45. Believe – The Bravery
The rot in Atlantis went far deeper than Dartz had ever realised. He'd thought himself king of a utopia – an empire of light and happiness – but the truth was anything but. His kingdom was rife with sin, and its rampant spread was his fault. He'd been blinded by his own beliefs in the goodness of his people, arrogant in his conviction that nothing could touch them, and now he was paying the price.
He couldn't even sense the darkness polluting his own family. His beloved Cyrena, the light of his life next to the daughter they'd made together, had died because he couldn't sense the decay setting into her heart. Fate had seen fit to punish him by giving him the task of slaying the monster she'd become, and as he plunged the blade home Dartz could think only of her eyes the night after their wedding, when she'd been full of love and hope for the future. As his new queen, she'd had such plans for making Atlantis great. The happiness of their people had been her primary concern, and together they had worked to eradicate poverty, sickness and corruption from their land.

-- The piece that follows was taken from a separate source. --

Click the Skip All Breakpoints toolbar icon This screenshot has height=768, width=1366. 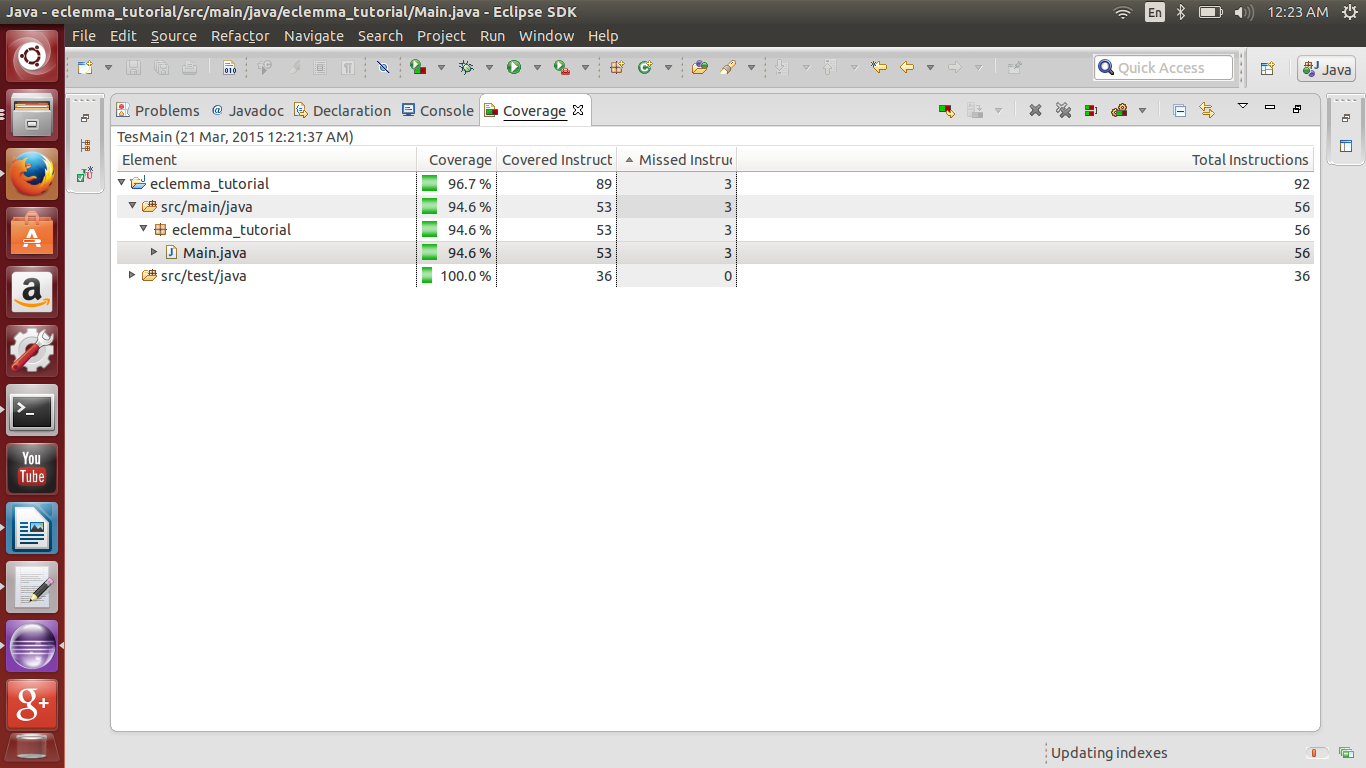pyautogui.click(x=382, y=67)
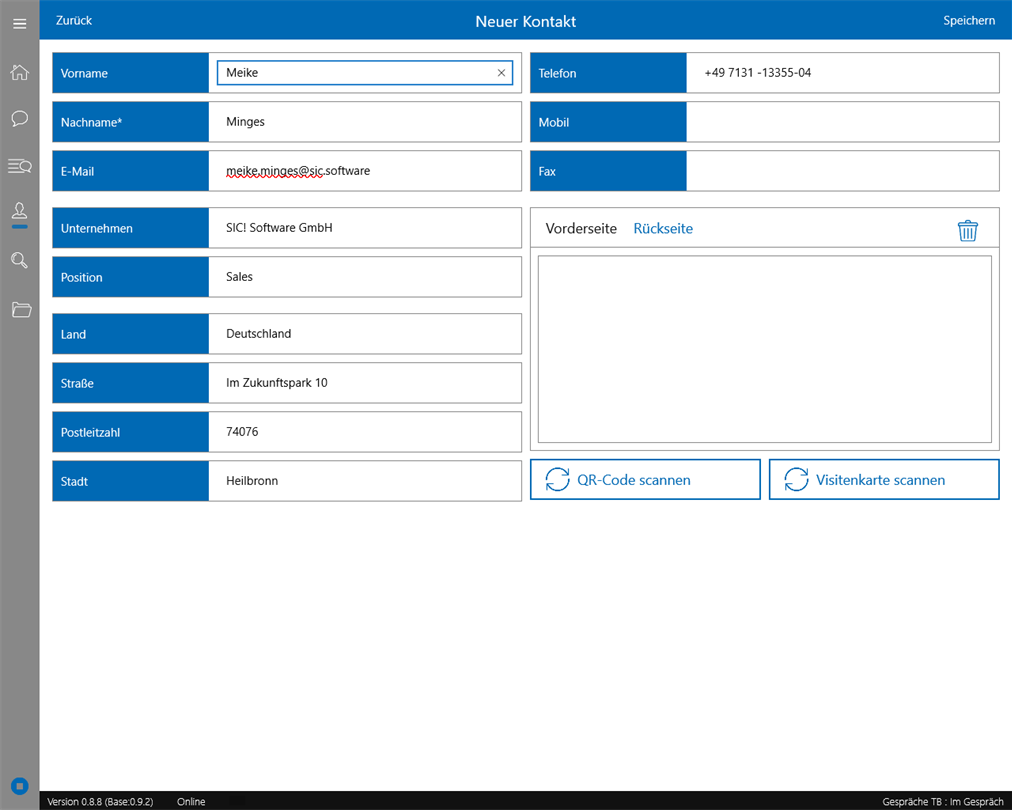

But now he knew that Cyrena's actions hid a deeper kind of corruption, and that knowledge made him distrustful of everything else he'd ever held sacred. If Cyrena, the light of his life, could be filled with such darkness, then what about their daughter, or his own father, the old king, or anyone around him?
Dartz stepped away from the monster's body, dagger trembling by his side. It was an ornamental thing he only used for formal occasions, but the blade was still wickedly sharp – enough to punch through scales into the flesh beneath. Cyrena's blood was black and thick, like tar. It stank like a body left rotting in the heat for a week, even though it was actually still warm with only body-heat.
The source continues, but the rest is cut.